Roads without
maintenance
By Asong Ndifor
“Where a road passes,
development follows”, is a maxim Cameroonian politicians have over laboured
into a cliché. It shows the importance of roads, be they farm-to-market paths,
paved or just earth roads. All need maintenance to be relevant in the New
Deal’s race to have Cameroon “emerge” out of “under development” in the magic
year of 2035.
But the state of roads remains
appalling. Not to talk of the vast areas hidden in enclaves of valleys, slops
and hill tops which adorn the country’s landscape or the shaggy dog sagas that go
with the tarring of the Kumba-Mamfe and Bamenda Ring roads.
Even roads that exist without
maintenance could quickly degrade into death traps. So how can Cameroon
“emerge” out of poverty and very indebted too, if only “less than ten percent
of its priority roads are maintained”?
Jean Claude Atanga Bikoe, the administrator
of the Road Fund has expressed that concern. There is not just enough money
allocated for maintenance and the little allocated goes through a bottleneck of
bureaucracy often getting to the Fund too late and too little.
Solution? Bikoe
believes, and I share his view, that SONARA and SCDP which collect oil
production tax for road maintenance on their behalf should hands off the
assignment.
Toll gate fees collected by
the road receipt security programme and those at road weigh-in gates for
heavy-duty vehicles also get to the Fund late and hamper its ability to
maintain roads quickly.
Beyond late payment, there is
also a lot of embezzlement at the toll gates and weighing stations that reduce
revenue for the road Funds. If the Fund
is complaining about deplorable maintenance of priority roads, then the
situation in the rural area is worst as most of the earth roads are impassable
in the rainy season.
Contractors in the road
sectors lack equipment and even where machinery like bulldozers are available,
operators are hard to find.

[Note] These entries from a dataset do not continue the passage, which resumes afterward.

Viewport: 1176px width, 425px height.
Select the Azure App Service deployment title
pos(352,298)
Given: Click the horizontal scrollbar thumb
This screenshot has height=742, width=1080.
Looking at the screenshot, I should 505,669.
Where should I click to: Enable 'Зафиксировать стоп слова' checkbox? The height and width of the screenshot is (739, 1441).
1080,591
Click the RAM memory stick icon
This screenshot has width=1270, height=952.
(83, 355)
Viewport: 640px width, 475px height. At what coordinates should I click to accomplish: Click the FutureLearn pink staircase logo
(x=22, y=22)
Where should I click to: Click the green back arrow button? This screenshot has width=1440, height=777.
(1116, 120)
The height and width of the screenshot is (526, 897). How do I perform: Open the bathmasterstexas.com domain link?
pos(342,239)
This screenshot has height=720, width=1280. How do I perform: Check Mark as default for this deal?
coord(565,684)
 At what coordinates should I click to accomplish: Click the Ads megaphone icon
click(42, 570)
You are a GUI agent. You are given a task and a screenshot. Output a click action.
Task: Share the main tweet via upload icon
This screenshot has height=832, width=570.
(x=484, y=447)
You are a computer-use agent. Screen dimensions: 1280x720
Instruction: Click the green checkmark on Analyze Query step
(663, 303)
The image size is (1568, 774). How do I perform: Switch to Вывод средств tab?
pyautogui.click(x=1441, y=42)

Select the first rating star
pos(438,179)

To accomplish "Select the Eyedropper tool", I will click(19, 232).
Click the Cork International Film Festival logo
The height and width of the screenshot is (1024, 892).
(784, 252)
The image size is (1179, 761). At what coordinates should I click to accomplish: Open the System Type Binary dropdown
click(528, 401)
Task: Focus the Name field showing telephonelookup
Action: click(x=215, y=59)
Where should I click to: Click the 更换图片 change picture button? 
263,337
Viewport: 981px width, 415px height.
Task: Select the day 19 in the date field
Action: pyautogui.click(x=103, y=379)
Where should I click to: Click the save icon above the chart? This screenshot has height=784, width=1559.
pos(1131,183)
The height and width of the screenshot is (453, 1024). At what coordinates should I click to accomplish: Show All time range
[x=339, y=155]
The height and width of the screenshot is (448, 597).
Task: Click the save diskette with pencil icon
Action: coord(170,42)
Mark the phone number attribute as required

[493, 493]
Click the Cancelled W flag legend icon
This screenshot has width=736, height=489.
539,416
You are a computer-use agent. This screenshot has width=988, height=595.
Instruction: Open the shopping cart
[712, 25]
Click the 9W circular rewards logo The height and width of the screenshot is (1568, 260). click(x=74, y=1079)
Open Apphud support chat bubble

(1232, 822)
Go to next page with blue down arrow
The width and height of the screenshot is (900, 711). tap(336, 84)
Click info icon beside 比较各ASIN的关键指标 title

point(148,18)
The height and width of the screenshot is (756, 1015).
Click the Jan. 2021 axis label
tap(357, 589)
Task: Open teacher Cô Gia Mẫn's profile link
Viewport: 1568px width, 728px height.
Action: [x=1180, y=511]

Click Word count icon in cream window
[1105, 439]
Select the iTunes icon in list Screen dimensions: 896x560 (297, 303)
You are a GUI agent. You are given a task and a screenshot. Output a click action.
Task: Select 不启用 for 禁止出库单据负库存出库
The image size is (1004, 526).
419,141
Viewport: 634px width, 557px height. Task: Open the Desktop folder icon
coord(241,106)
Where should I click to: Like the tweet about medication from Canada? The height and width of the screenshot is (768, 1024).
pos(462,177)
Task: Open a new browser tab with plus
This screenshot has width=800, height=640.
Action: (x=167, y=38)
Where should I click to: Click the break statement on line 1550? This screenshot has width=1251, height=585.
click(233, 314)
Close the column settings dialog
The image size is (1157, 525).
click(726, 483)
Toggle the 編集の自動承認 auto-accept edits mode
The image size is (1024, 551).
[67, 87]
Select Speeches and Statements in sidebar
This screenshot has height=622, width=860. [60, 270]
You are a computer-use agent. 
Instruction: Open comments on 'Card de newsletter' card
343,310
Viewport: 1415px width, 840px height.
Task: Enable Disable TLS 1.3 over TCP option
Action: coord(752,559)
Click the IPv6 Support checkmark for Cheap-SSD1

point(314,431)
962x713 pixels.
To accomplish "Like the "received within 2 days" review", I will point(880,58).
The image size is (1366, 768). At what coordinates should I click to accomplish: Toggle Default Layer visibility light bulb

Contractors in the sector are often those who do
not execute their contracts on time, are ill-equipped and notorious for shoddy
jobs.
There have even been reported
cases where contractors in rural areas default in maintaining the length of the
road or the current width. But in an environment bristling with impunity, it is
not uncommon to have such jobs hurriedly paid so that the “stakeholders” can
share the booty.
Money is paid for roads not well maintained or constructed and they peel
off after the rains. Fake promises are made year in, year out to tar roads to a
point any discourse on road development remains the subject of deep
skepticism.
So corrupt is the sector that
former public works minister, Ambassa Zang enter parliament to be shielded by
immunity and when he discovered it was just a matter of time to be stripped of
the protection, he vamoosed out of the country. While in Canada, he changed his
name to Ndongo Innocent. But are the Cameroon police not a member of
International Police, which can hunt for fugitives abroad?
It is because of the
importance of roads to development that politicians say development follows
where it passes. If there are no good roads, it means the way to emerge in 2035
is clustered with road blocks and a pipe dream.
Postscript: When the leaders choose to make themselves
bidders at an auction of popularity, their talents, in the construction of the
state, will be of no service. They will become flatterers instead of
legislators; the instruments, not the guides, of the people.-Edmund Burke.